Entrenando el hemisferio derecho

El hemisferio derecho es nuestro hemisferio no dominante, como norma general. El hemisferio derecho comprende el mundo de forma holística, integral. “Ve el bosque sin necesidad de ver los árboles”, es intuitivo, viso-espacial, no verbal y emocional, Es la parte del cerebro con la que nos expresamos de forma creativa y artística.

En cambio, nuestro hemisferio izquierdo, hemisferio dominante si somos diestros, analiza el mundo de forma detallada y minuciosa, “ve los árboles sin tener que ver el bosque”. Es el hemisferio lógico, analítico, el de la razón y el lenguaje verbal.

Si nos fijamos en su estructura, en el hemisferio izquierdo hay mucha más sustancia gris, que es propia de los núcleos celulares de las neuronas y el hemisferio derecho tiene más cantidad de sustancia blanca, que es propia de los axones y dendritas neuronales. En la sustancia blanca, existen muchas más conexiones interneuronales, y  en la sustancia gris hay menos conexiones pero las que hay están mas especializadas.

El hemisferio izquierdo es nuestra parte más consciente y el hemisferio derecho es nuestra parte más inconsciente. Pero nuestro hemisferio izquierdo se siente superior al derecho y le gusta imponerse sobre él con sus razonamientos lógicos, su  juicio crítico, pensamientos negativos…, consiguiendo marginar a nuestra parte más creativa y  nuestra inteligencia emocional y social.

La mayoría de las veces que se nos ocurre una idea, ¿no parece que viene sola?, como si pasara por allí y la hubiéramos atrapado por casualidad. Esto suele ocurrir cuando una comunicación interneuronal del hemisferio derecho se hace consciente.

No sé si alguna vez has estado en un congreso…, una feria de muestras…, o un networking… Pues bien, el hemisferio derecho es como si fuera algo parecido. Si nos imaginamos que los núcleos de las neuronas son las oficinas de las empresas y los axones  y dendritas son los comerciales. En el hemisferio derecho habría una representación de diferentes empresas… lugares… profesiones… potenciales clientes… a los que les puede interesar relacionarse entre sí y se encuentran en un sitio donde pueden intercambiar información.

¿Qué hacen?

Hablan entre ellos… intercambian ideas… se inspiran unos a otros… Se establecen relaciones… Dices “anda, esto lo había pensado hacer yo…” y luego cuando el representante vuelve de la feria, congreso o networking, informa a su jefe y a sus compañeros de lo que le ha parecido interesante.

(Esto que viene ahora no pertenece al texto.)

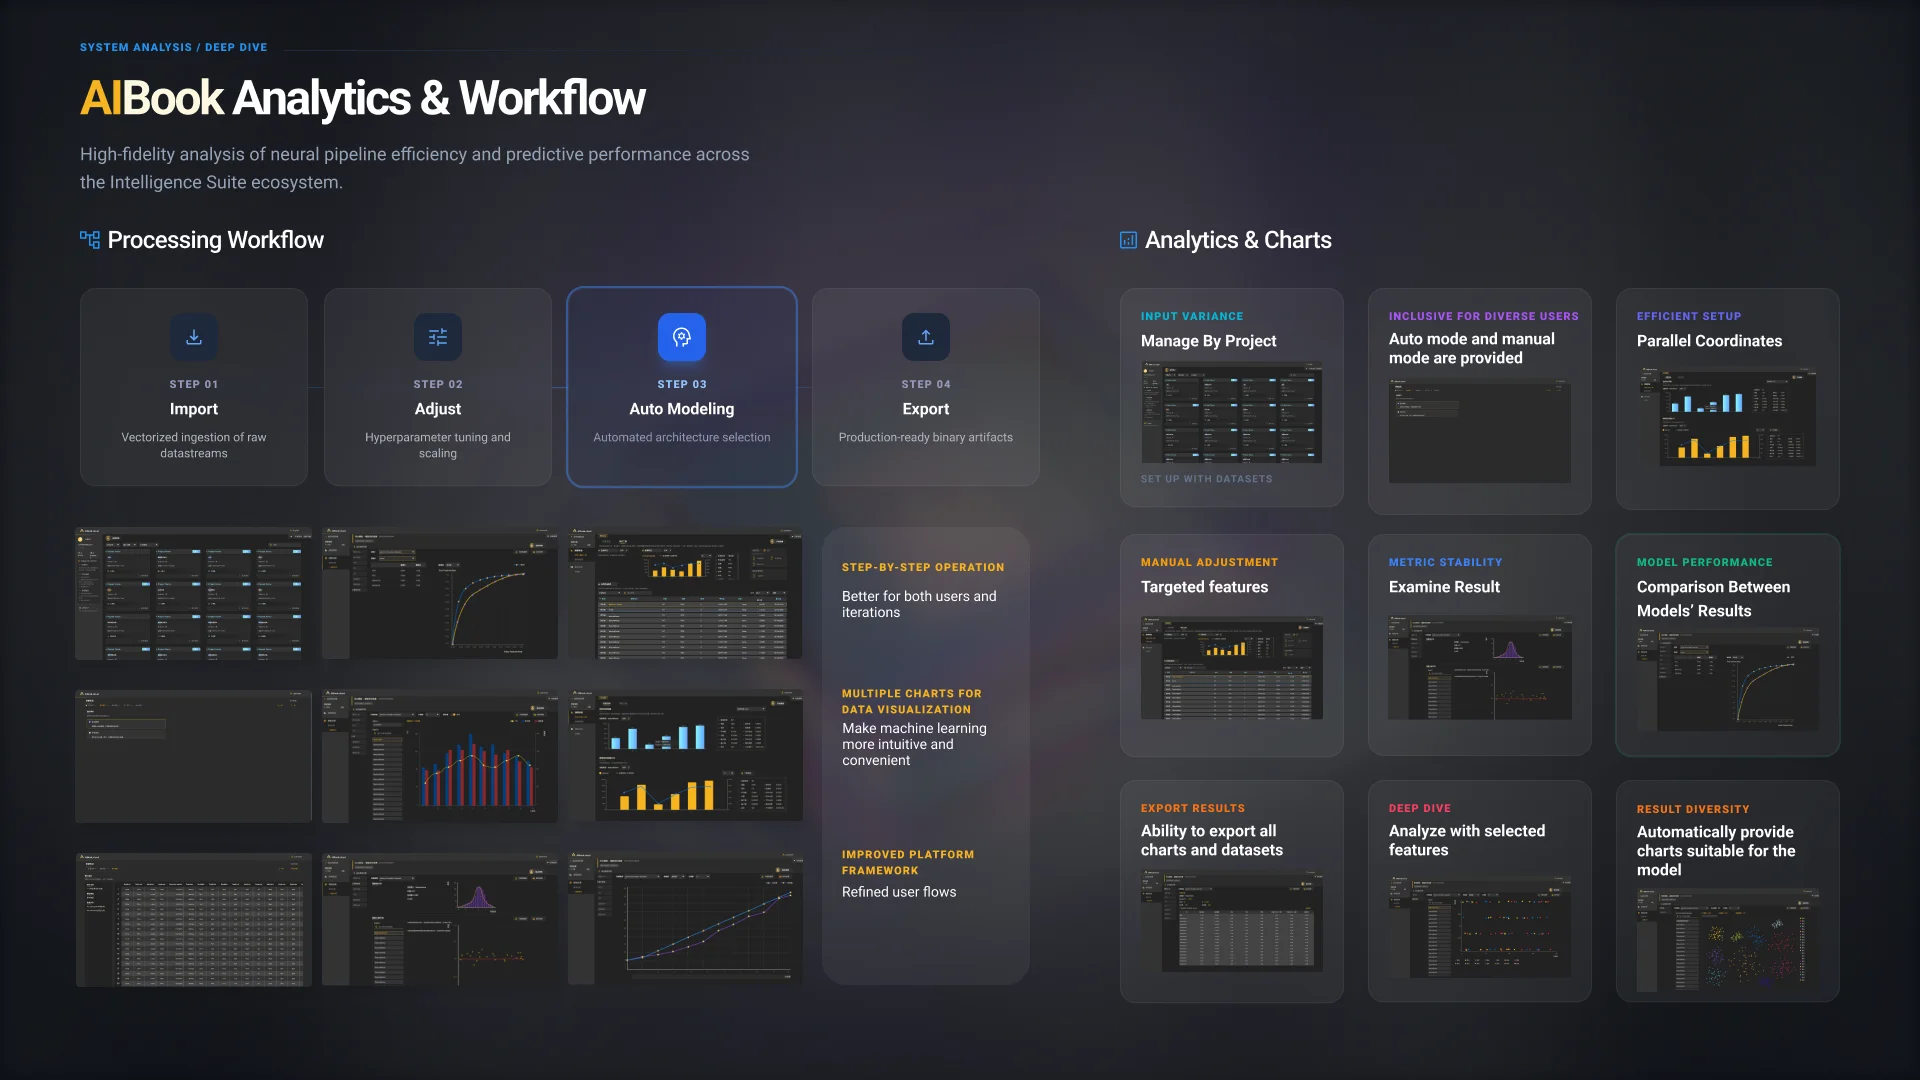Image resolution: width=1920 pixels, height=1080 pixels.
Task: Switch to the Step 02 Adjust card
Action: click(438, 387)
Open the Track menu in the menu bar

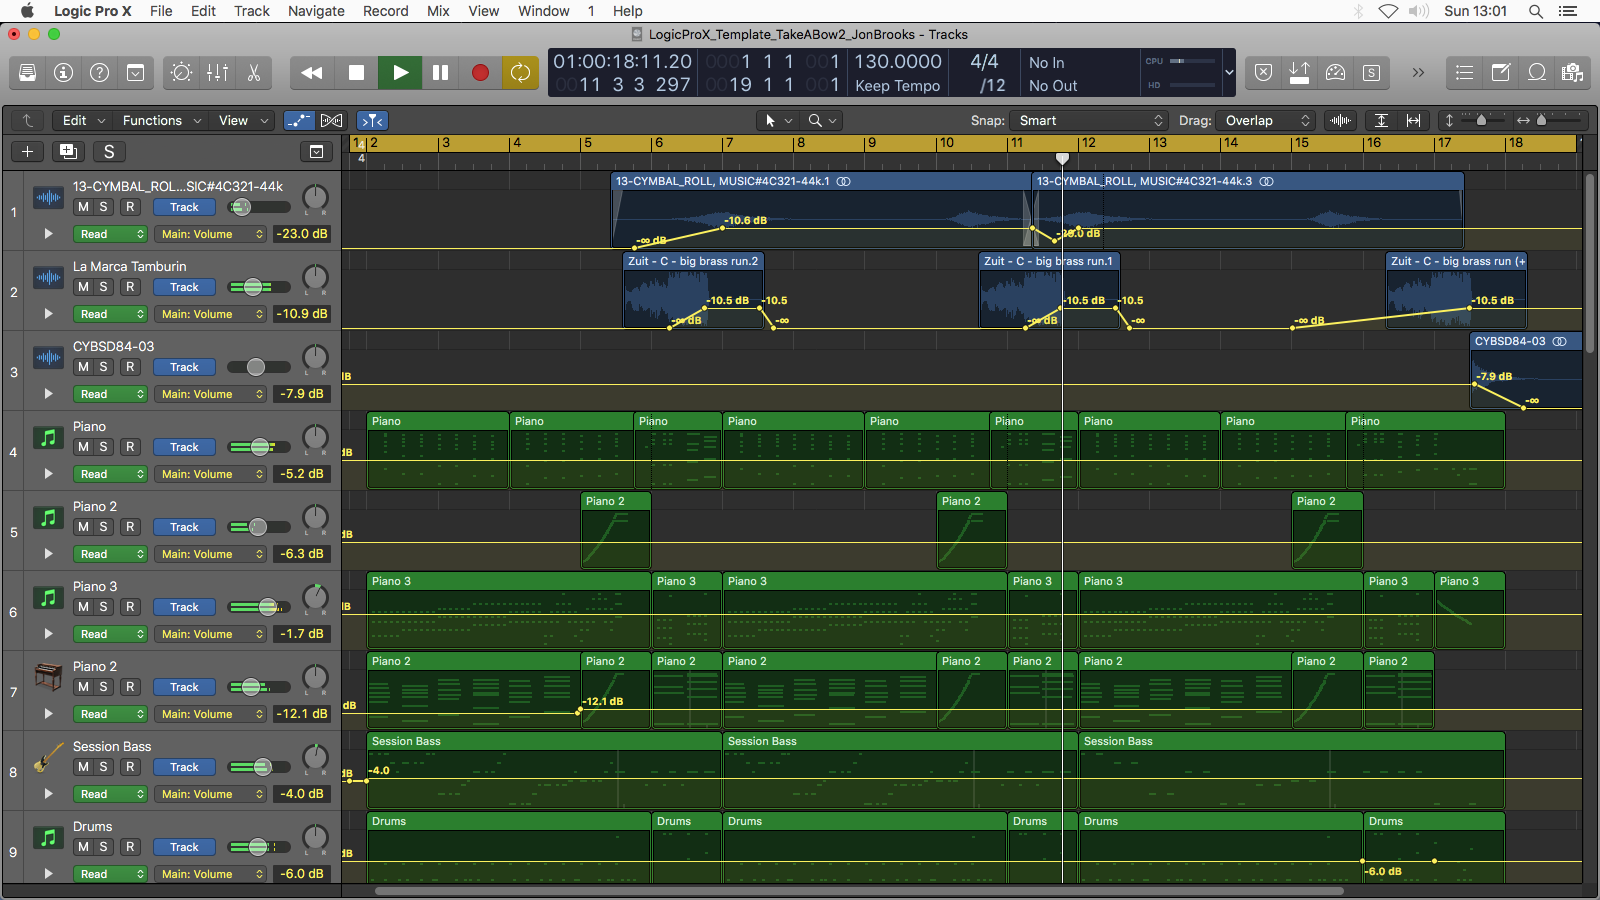pyautogui.click(x=251, y=11)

Muchas veces, cuando queremos mejorar en algo, lo intentamos usando nuestra mente racional (hemisferio izquierdo) y si queremos ser mejores deportistas entrenamos más…, si queremos ser mejores psicólogos estudiamos más…, si queremos ser mejores en nuestro trabajo nos quedamos más horas…, si queremos mejorar nuestra creatividad nos repetimos una y otra vez: a ver si me viene la inspiración, hay que ver, que no me viene la inspiración…

Cuando intentamos resolver estas cuestiones de esta forma, nos cuesta muchísimo trabajo, como por ejemplo resolver el acertijo de los 9 puntos, si no haces un poco de trampa, no lo consigues. Tu hemisferio derecho, con sus habilidades viso-espaciales, te dará la clave para resolverlo, pero tienes que darle permiso.

Aprovechando el buen tiempo que hace aquí en málaga y quiero mejorar en varias cosas, estoy aprendiendo a usar el Slackline, que es una cinta tensada entre dos árboles en la que hay que mantener el equilibrio.  Una de las cosas que mas satisfacción me produce es aprender a hacer algo difícil y que me suponga un reto mientras me divierto. El Slackline es una de esas cosas que me va a ayudar a entrenar mi hemisferio derecho para poder transferirlo a otros terrenos, ya que requiere mucha concentración, mucha tolerancia a la frustración y muy poca vergüenza.

Mientras aprendo, estoy entrenando muchas  habilidades necesarias en mi vida cotidiana, el equilibrio me es vital para la práctica de mi deporte, a la vez que fortalezco mis abdominales, mis piernas, mi espalda…, músculos que me ayudan a tener una mejor postura. Al mejorar el equilibrio, mejora mi conciencia kinestésica, entreno la capacidad de observación, de concentración, necesito dejar mi auto-diálogo en silencio y respirar bien, para lograr cruzar la línea; si me enfado, me frustro o miro al suelo, seguro que me caigo y vuelta a empezar. Además, también requiere de habilidades sociales, ya que mucha gente se acerca a preguntarme qué hago y quiere probar. Para mí esta es una actividad en la que puedo alcanzar mi estado de Flow.